Family therapy, also referred to as couple and family therapy, family systems therapy, and family counseling, is a branch of psychotherapy that works with families and couples in intimate relationships to nurture change and development. It tends to view change in terms of the systems of interaction between family members. It emphasizes family relationships as an important factor in psychological health.
What the different schools of family therapy have in common is a belief that, regardless of the origin of the problem, and regardless of whether the clients consider it an “individual” or “family” issue, involving families in solutions is often beneficial. This involvement of families is commonly accomplished by their direct participation in the therapy session. The skills of the family therapist thus include the ability to influence conversations in a way that catalyzes the strengths, wisdom, and support of the wider system.

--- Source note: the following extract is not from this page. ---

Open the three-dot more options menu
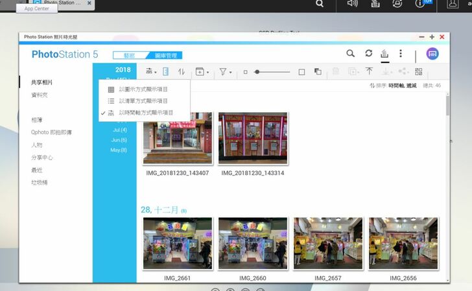pyautogui.click(x=401, y=54)
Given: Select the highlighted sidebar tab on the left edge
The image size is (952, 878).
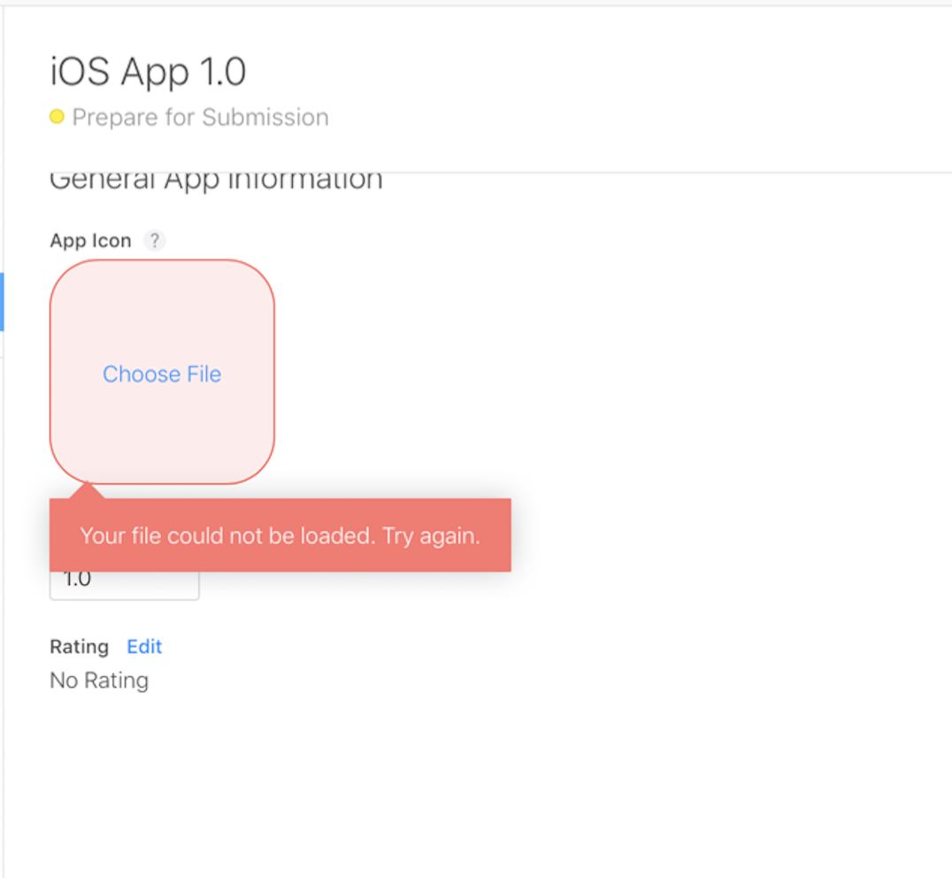Looking at the screenshot, I should tap(3, 302).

In the field’s early years, many clinicians defined the family in a narrow, traditional manner usually including parents and children. As the field has evolved, the concept of the family is more commonly defined in terms of strongly supportive, long-term roles and relationships between people who may or may not be related by blood or marriage.
Family therapy has been used effectively in the full range of human dilemmas; there is no category of relationship or psychological problem that has not been addressed with this approach. The conceptual frameworks developed by family therapists, especially those of family systems theorists, have been applied to a wide range of human behavior, including organizational dynamics and the study of greatness.